I have read there will be a new model coming out with a better CPU and possibly other upgrades.

Or is this a rumor?.


----------



## John Clay (Jun 25, 2006)

mrfoofoo said:


> I have read there will be a new model coming out with a better CPU and possibly other upgrades.
> 
> Or is this a rumor?.


Something new is always coming. The iMacs are approaching the end of the product cycle. I wouldn't be surprised to see an update in the coming months.


----------



## Carter (Sep 8, 2009)

Have a look at this. Usually gives an idea when is good to buy or hold off a bit. Mac Buyer's Guide: Know When to Buy Your Mac, iPod or iPhone

Nice to always wait but can you wait for a long time jsut to have the latest 




----------



## fyrefly (Apr 16, 2005)

New Intel "Arrandale" chips are in the pipeline for early 2010, so that should make good fodder for an iMac refresh. 

But I stand buy John Clay and add up the age-old "Buy when you NEED, not when you WANT". There'll ALWAYS be something new...


----------



## eMacMan (Nov 27, 2006)

If the current iMac does everything you want or think you might want then the only advantage to waiting is a narrow window when the current machine will be discounted as new ones come out.

Refurbs are also a good buy and have the same warranty as a new unit.

Personally I am waiting for the next generation as the 24" iMac is too big for the available space and the 6 bit monitor on the 20" iMac does not display colours as accurately as my old eMac. 

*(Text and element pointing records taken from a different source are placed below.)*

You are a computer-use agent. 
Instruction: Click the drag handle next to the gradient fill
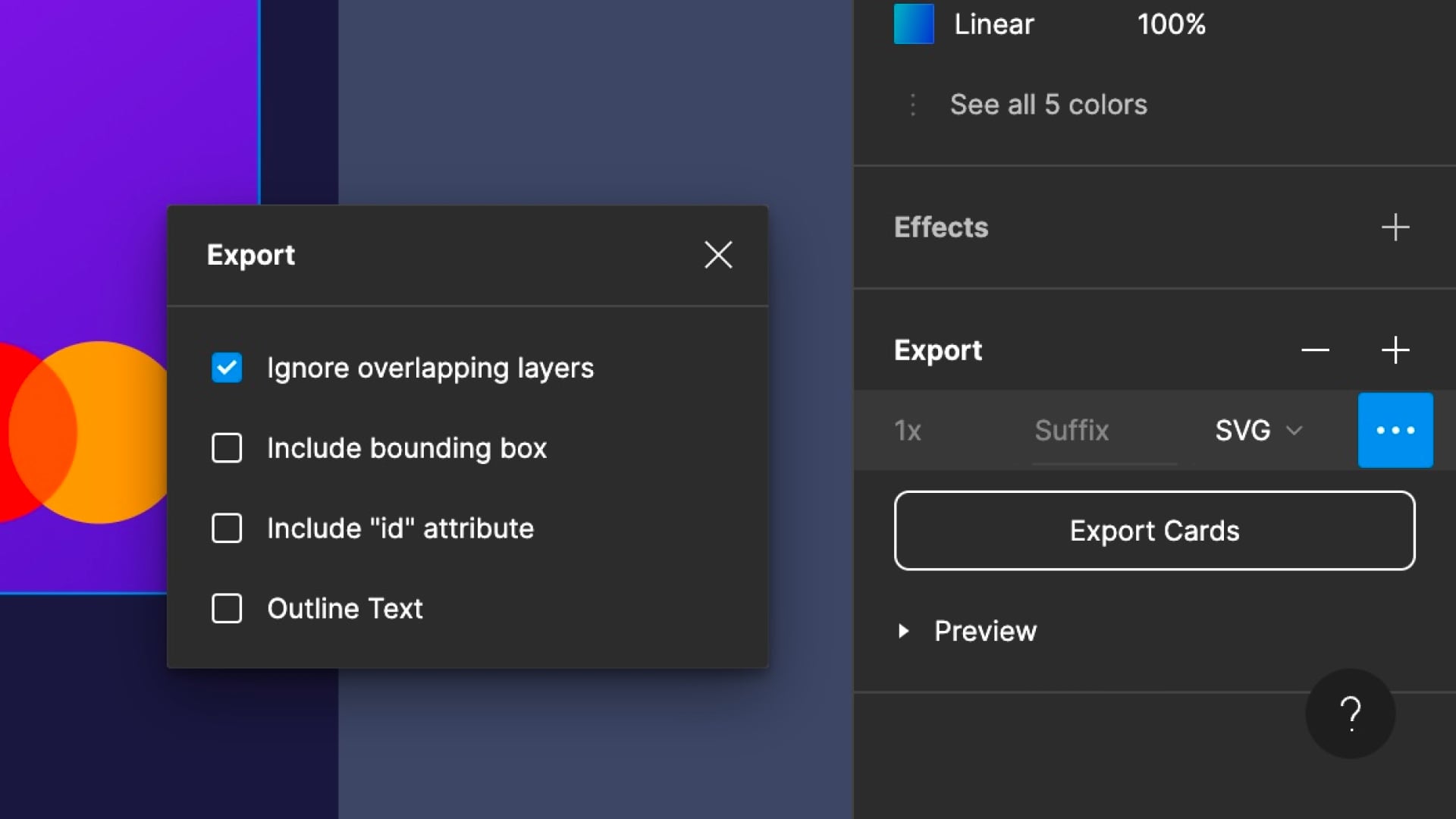pos(913,105)
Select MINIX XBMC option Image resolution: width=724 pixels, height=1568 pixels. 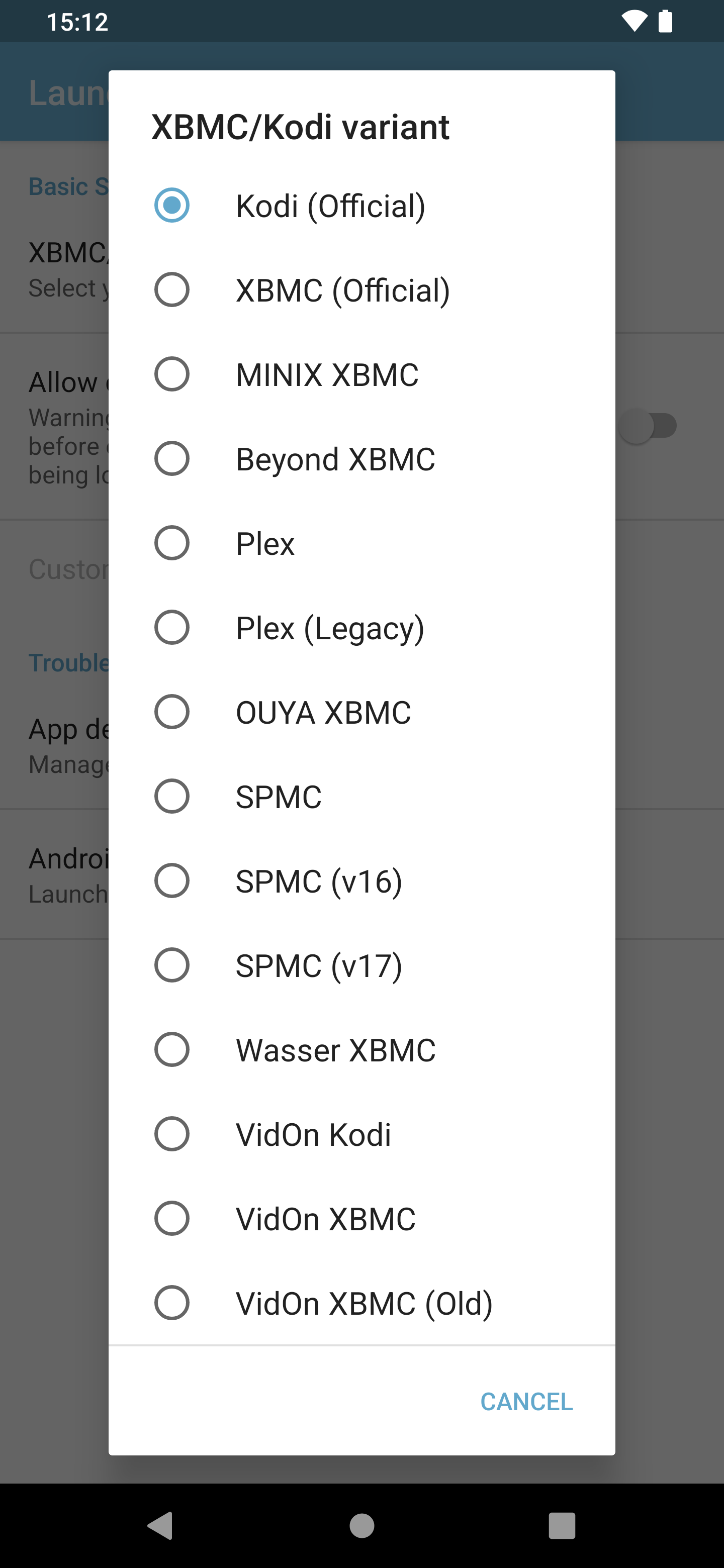pos(172,374)
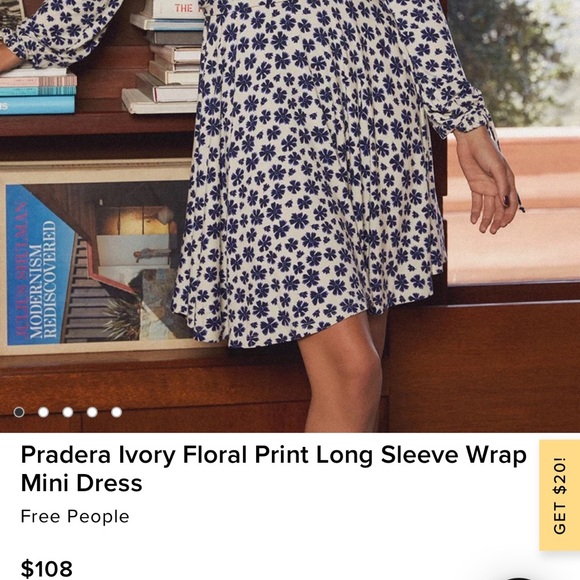580x580 pixels.
Task: Tap the $108 price text
Action: point(47,569)
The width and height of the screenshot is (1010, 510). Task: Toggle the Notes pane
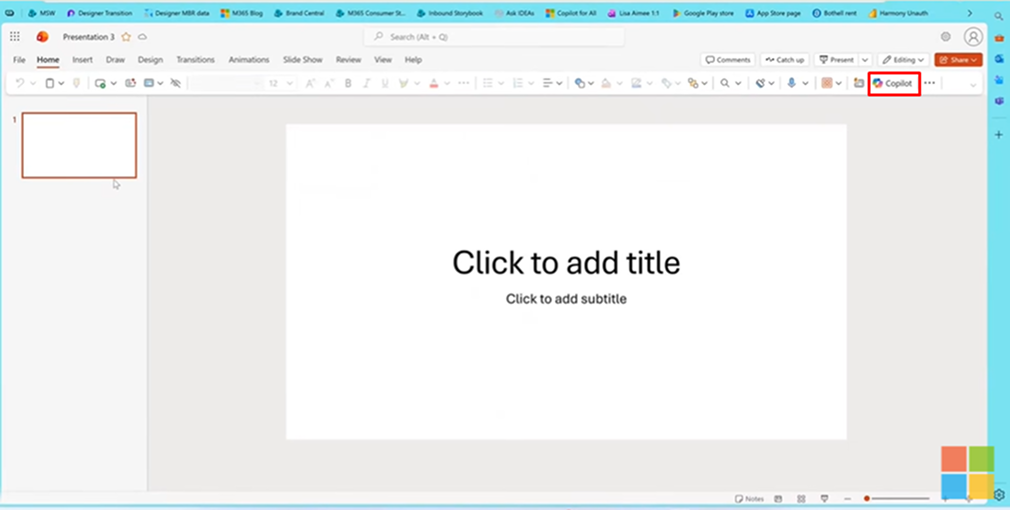click(749, 498)
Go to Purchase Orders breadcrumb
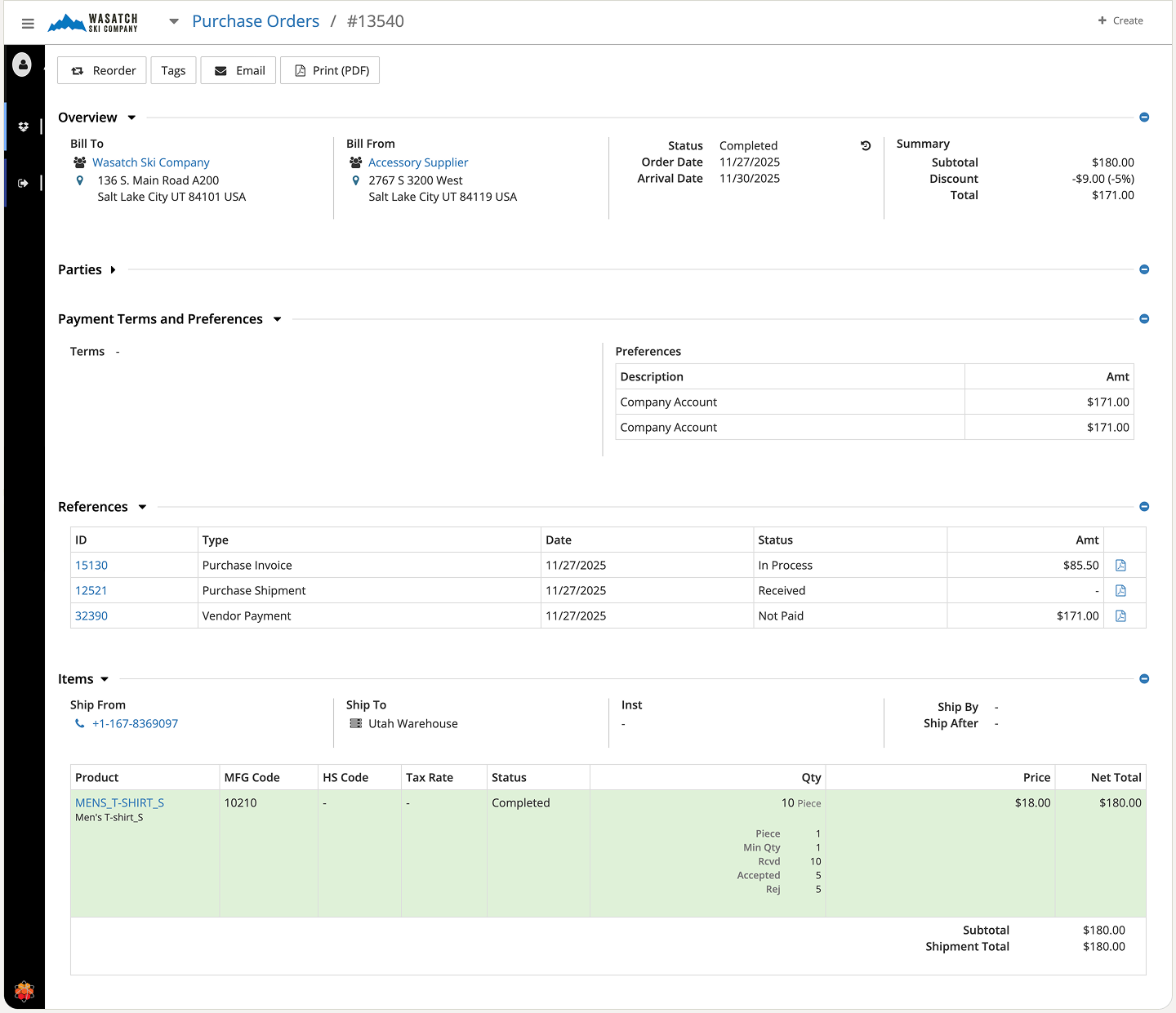1176x1013 pixels. pos(256,21)
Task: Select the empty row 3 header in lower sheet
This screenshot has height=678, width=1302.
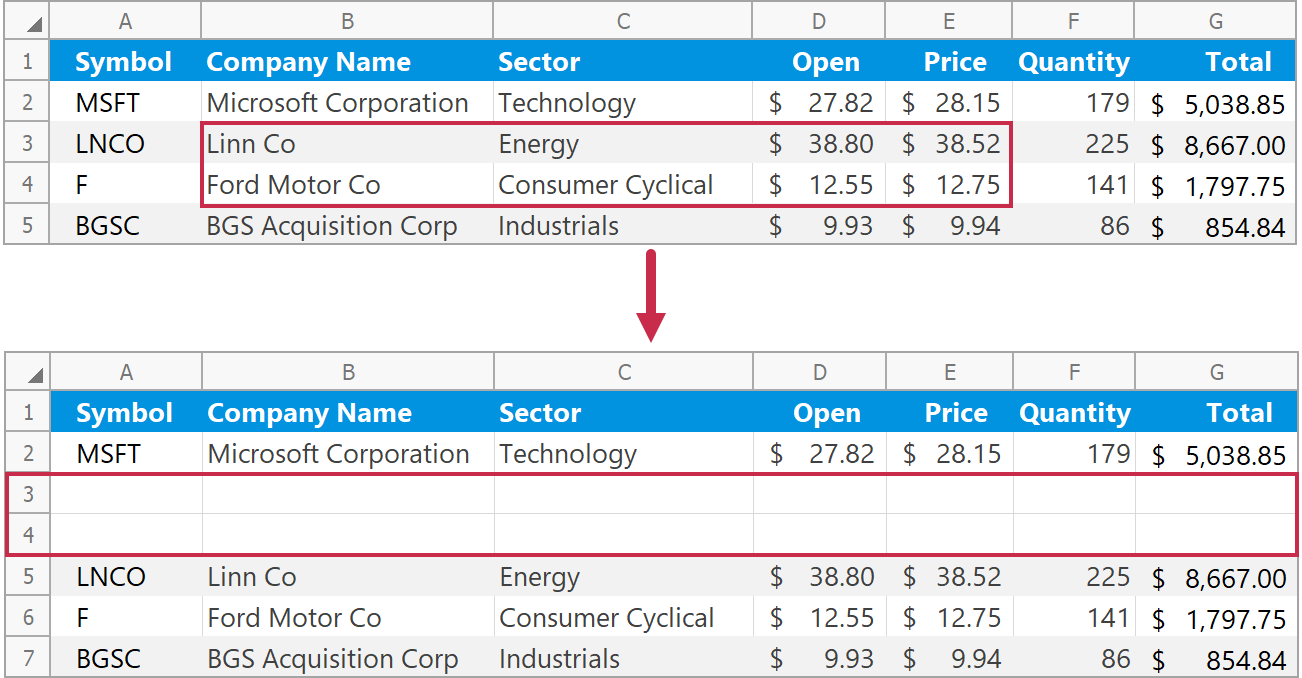Action: pyautogui.click(x=28, y=494)
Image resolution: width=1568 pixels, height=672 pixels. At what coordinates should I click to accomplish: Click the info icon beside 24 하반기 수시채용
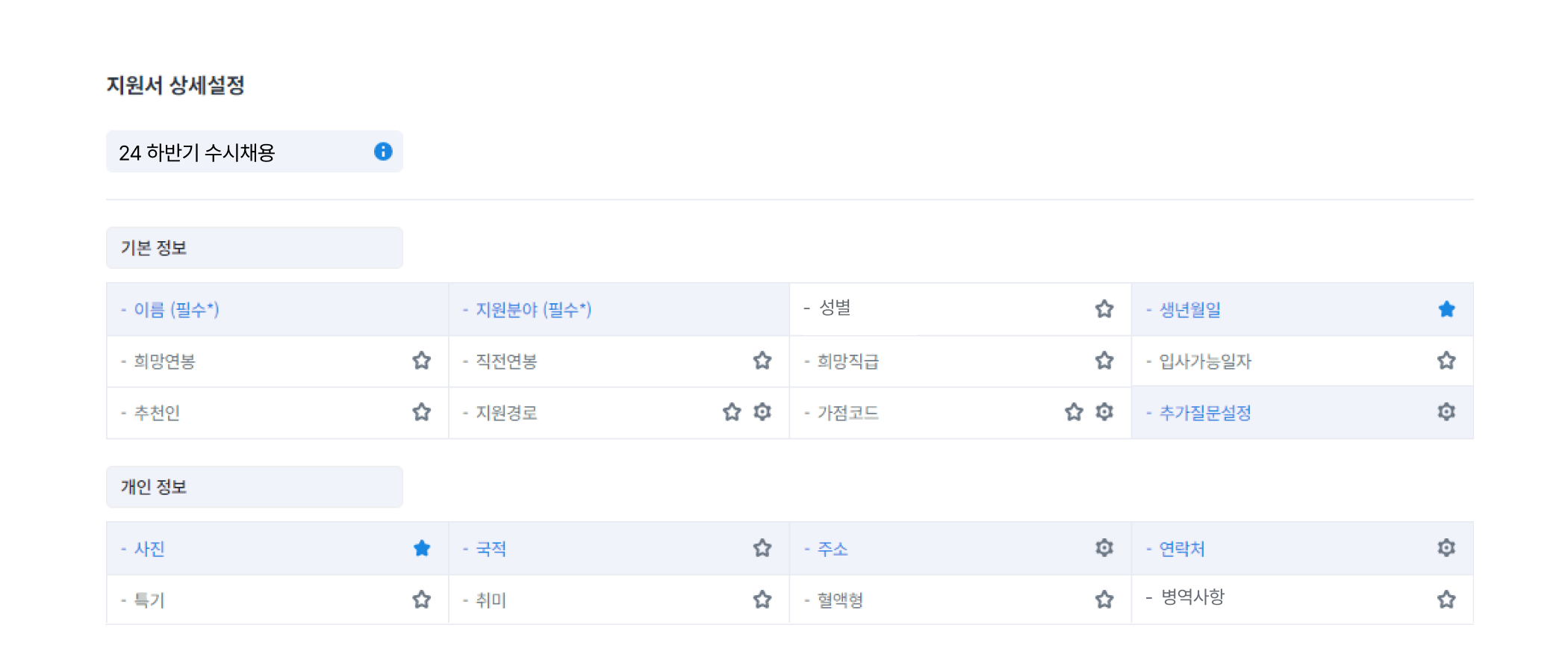pyautogui.click(x=383, y=152)
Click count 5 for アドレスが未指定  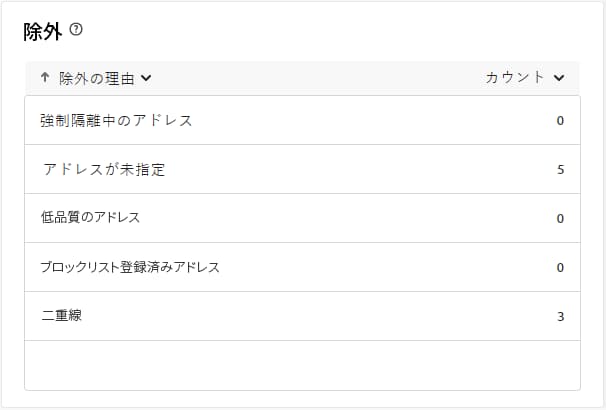560,170
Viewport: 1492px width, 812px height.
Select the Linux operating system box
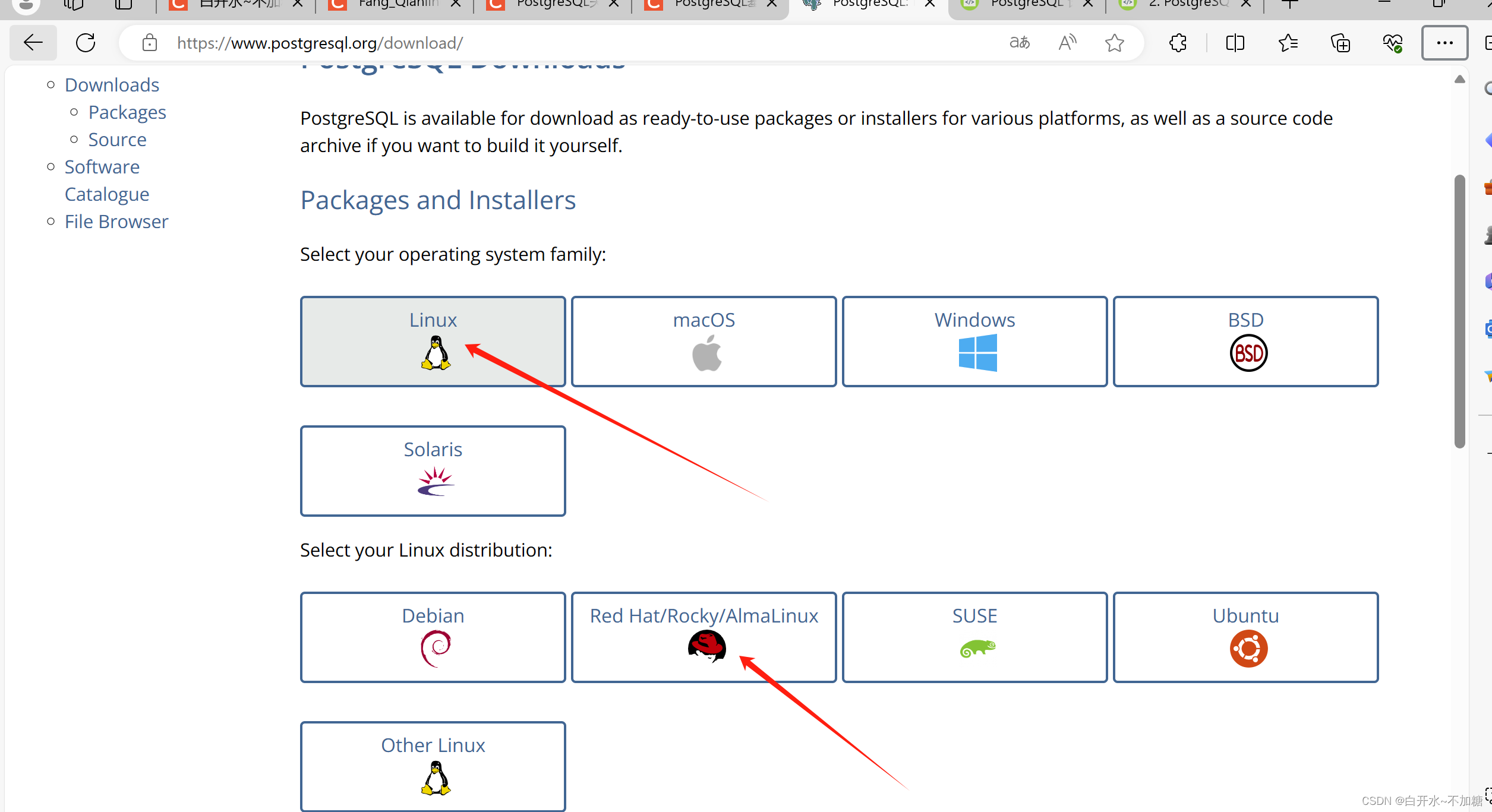point(433,342)
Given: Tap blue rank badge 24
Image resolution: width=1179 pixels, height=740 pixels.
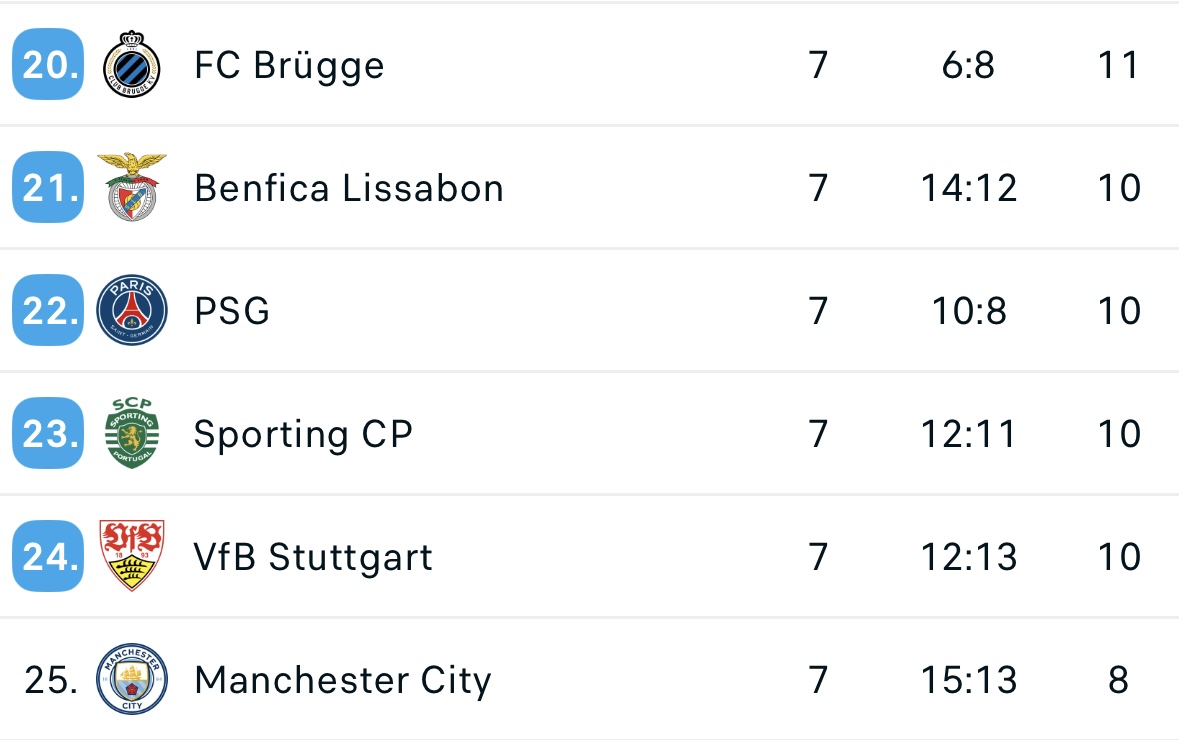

Of course there is no guarantee that the generation of small iMac won't still be using a 20th century display.beejacon


----------



## hayesk (Mar 5, 2000)

If you are the type that would be angry if a new Mac is released right after you buy one, then I suggest waiting until your old iMac breaks down and it costs more to fix it than buy a new one.


----------



## i-rui (Sep 13, 2006)

as others have said buy when you NEED it....so if you CAN wait until next year that'd probably be a good idea.


----------